**Exercise details**
Word for word, write the records out again, but omit each picture.

┄┄┄┄┄┄

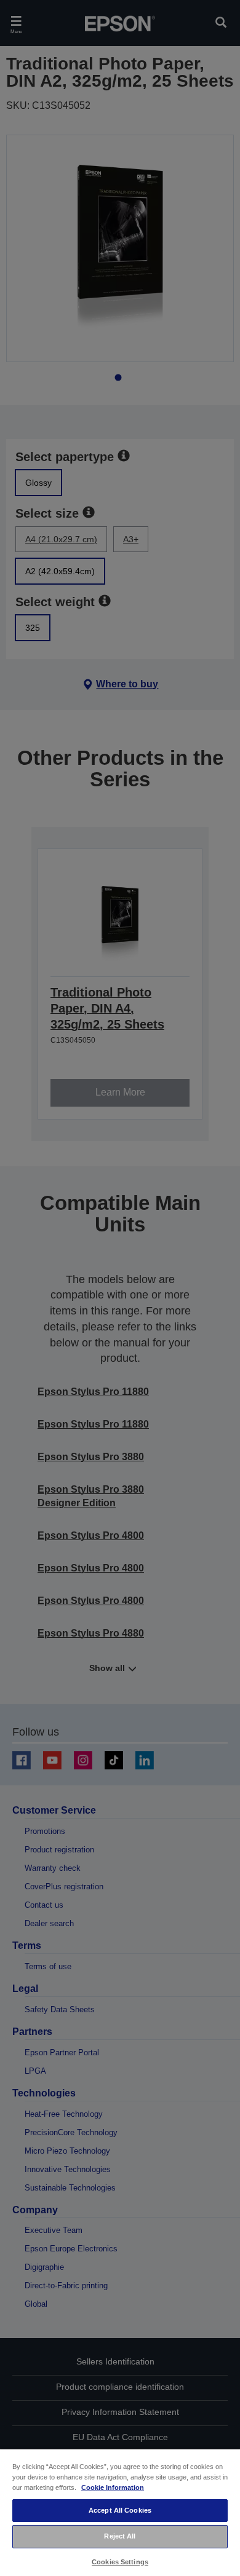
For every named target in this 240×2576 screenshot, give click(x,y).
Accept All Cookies (120, 2510)
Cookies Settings (120, 2562)
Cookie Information (112, 2487)
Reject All (119, 2536)
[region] (120, 2512)
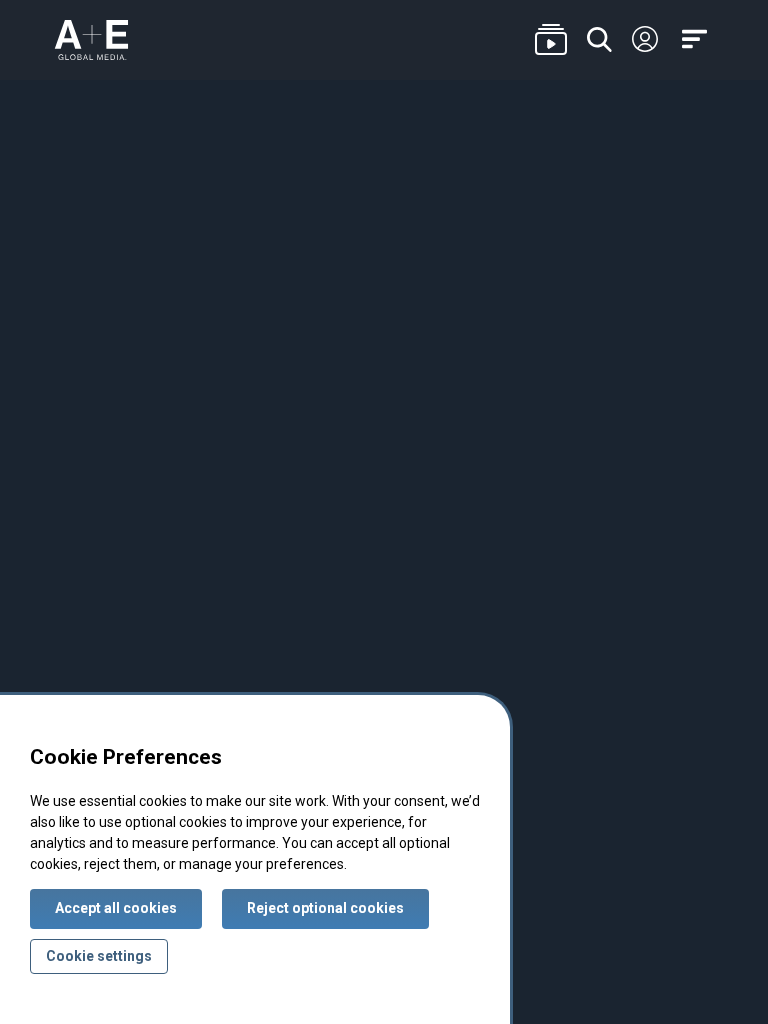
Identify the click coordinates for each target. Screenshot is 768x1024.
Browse (551, 40)
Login (645, 40)
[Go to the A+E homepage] (91, 40)
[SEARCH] (599, 40)
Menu (698, 40)
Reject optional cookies (325, 908)
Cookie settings (99, 956)
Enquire (694, 179)
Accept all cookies (116, 908)
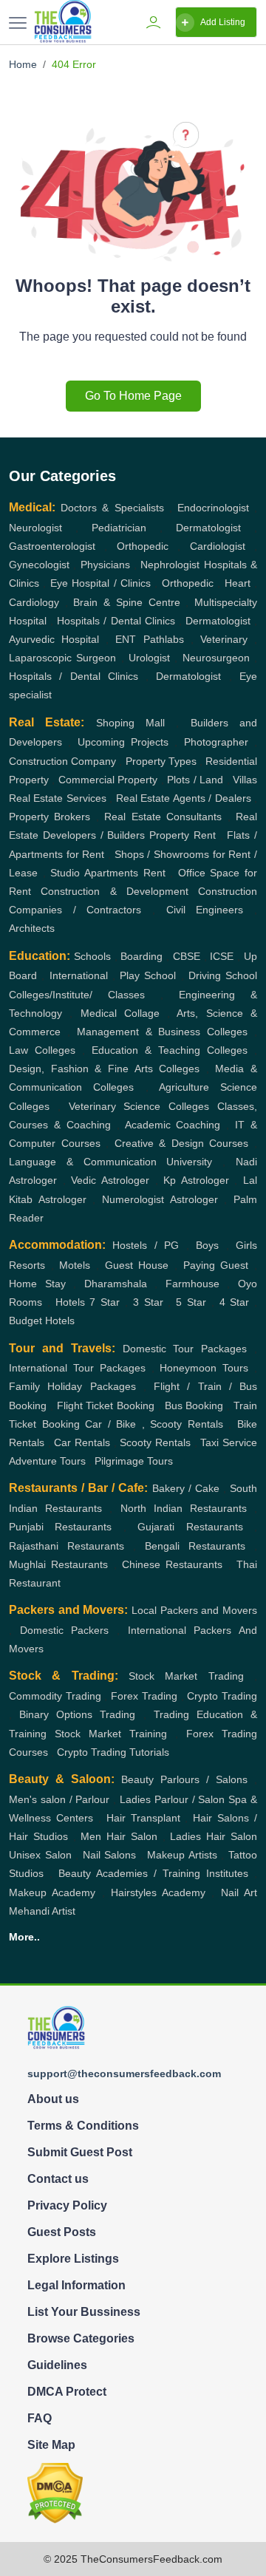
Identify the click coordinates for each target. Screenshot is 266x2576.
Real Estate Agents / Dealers (183, 798)
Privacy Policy (67, 2205)
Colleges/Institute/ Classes (77, 995)
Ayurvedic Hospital (54, 639)
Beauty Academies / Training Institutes (153, 1873)
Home (23, 64)
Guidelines (57, 2365)
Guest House (137, 1265)
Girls (246, 1245)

┄┄┄┄┄┄

**Output for this task**
For every named target in this 240×2576 screenshot, give click(x,y).
Accept All Cookies (120, 2510)
Cookies Settings (120, 2562)
Cookie Information (112, 2487)
Reject All (119, 2536)
[region] (120, 2512)
Identify the click coordinates for each target. Screenshot is 768x1024.
Browse (551, 40)
Login (645, 40)
[Go to the A+E homepage] (91, 40)
[SEARCH] (599, 40)
Menu (698, 40)
Reject optional cookies (325, 908)
Cookie settings (99, 956)
Enquire (694, 179)
Accept all cookies (116, 908)
Identify the click coordinates for each target. Screenshot is 266x2576.
Real Estate Agents / Dealers (183, 798)
Privacy Policy (67, 2205)
Colleges/Institute/ Classes (77, 995)
Ayurvedic Hospital (54, 639)
Beauty Academies / Training Institutes (153, 1873)
Home (23, 64)
Guidelines (57, 2365)
Guest House (137, 1265)
Girls (246, 1245)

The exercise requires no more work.